Edit one of the files and do another commit, you'll see your instance come back up with a new IP in the Travis job within a few moments.

echo "Trigger a build" > "automated.txt"
git add .
git commit --signoff -m "Recreate my instance"
git push origin master

Now try to edit your webpage:

Edit index.html in webroot in the repository:

<html>
<body style="background: green; color: white">
    <h1>GitOps rocks!</h1>
</body>
</html>

Deploy it:

git add .
git commit --signoff -m "Update my webpage"
git push origin master

Updated "GitOps Rocks" screenshot

Wrapping up

To wrap up this guide, we have tried out the Civo CLI to create instances, found out how to install it and how to add our API key. We then went on to setup a full GitOps pipeline using bash scripts and deployed a static website with Nginx. Our bash script became a controller, tasked with remediating our desired state.

If you want to see the final state of the GitHub repository with all the scripts you can get it here:

If we took things further we could write that code in Ruby, Go or Node.js for instance. Weave Flux is a Kubernetes operator, that can perform GitOps for Kubernetes objects.

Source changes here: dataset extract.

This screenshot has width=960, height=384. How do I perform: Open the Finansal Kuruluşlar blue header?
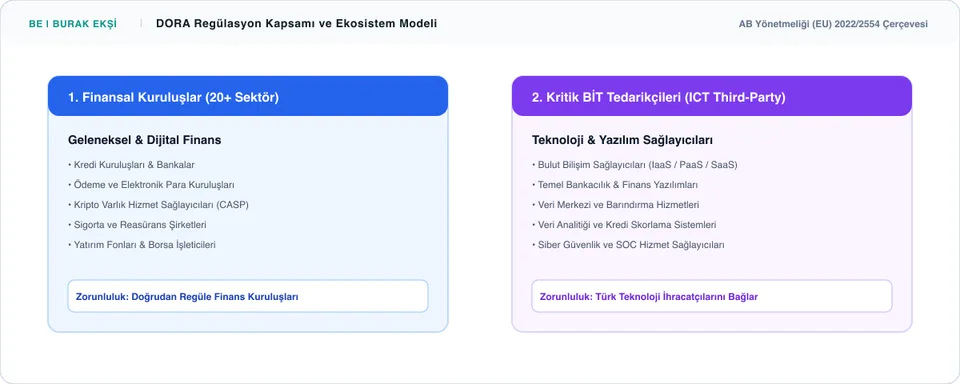[x=248, y=96]
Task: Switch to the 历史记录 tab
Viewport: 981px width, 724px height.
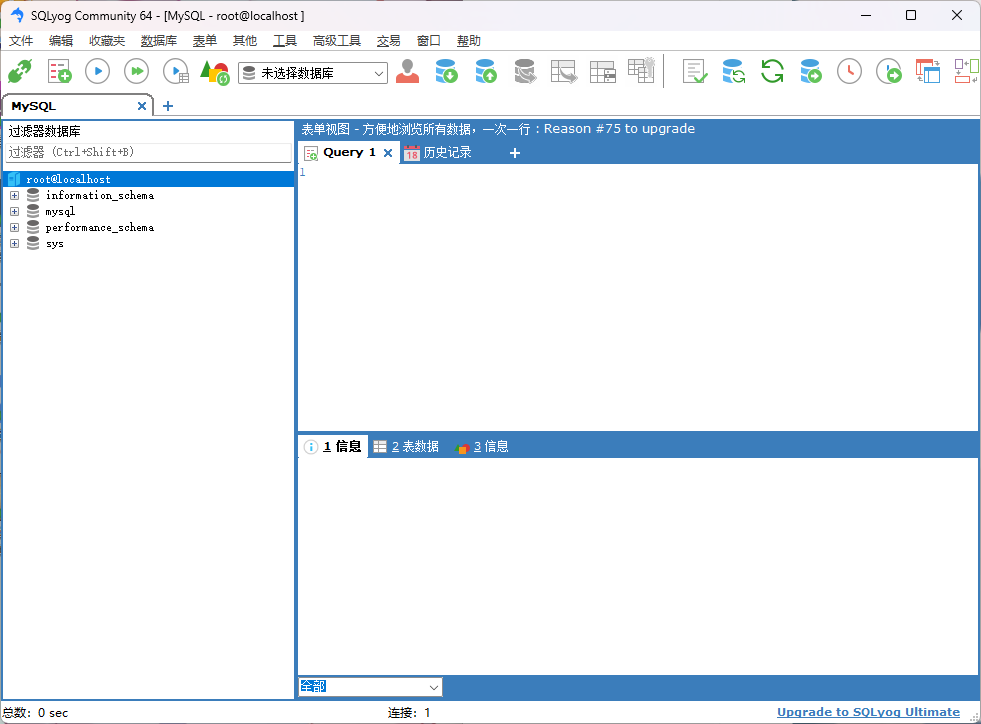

We could also design a bespoke DSL, YAML, or JSON file to store our desired state. It might look a bit like this:

# This is just an example.
hostname: gitops-production.example.com
folders:
 - name: webroot
   source: ./webroot
   destination: /var/www/html/
packages:
 - name: nginx
   update_apt: true
   package: "nginx"

The sample created for this guide could be used for your own use, or with clients that you have which need static hosting.

You can think of GitOps as a kind of insurance policy. If the instance is ever lost or deleted, run a git commit and the state will be restored again. If the client or your business need a wording change on a webpage, just git commit and rest assured that in a few moments the change will be live.

We could extend what we are deploying in Civo and create a firewall along with a load-balancer so that our instance can be replaced without our users knowing.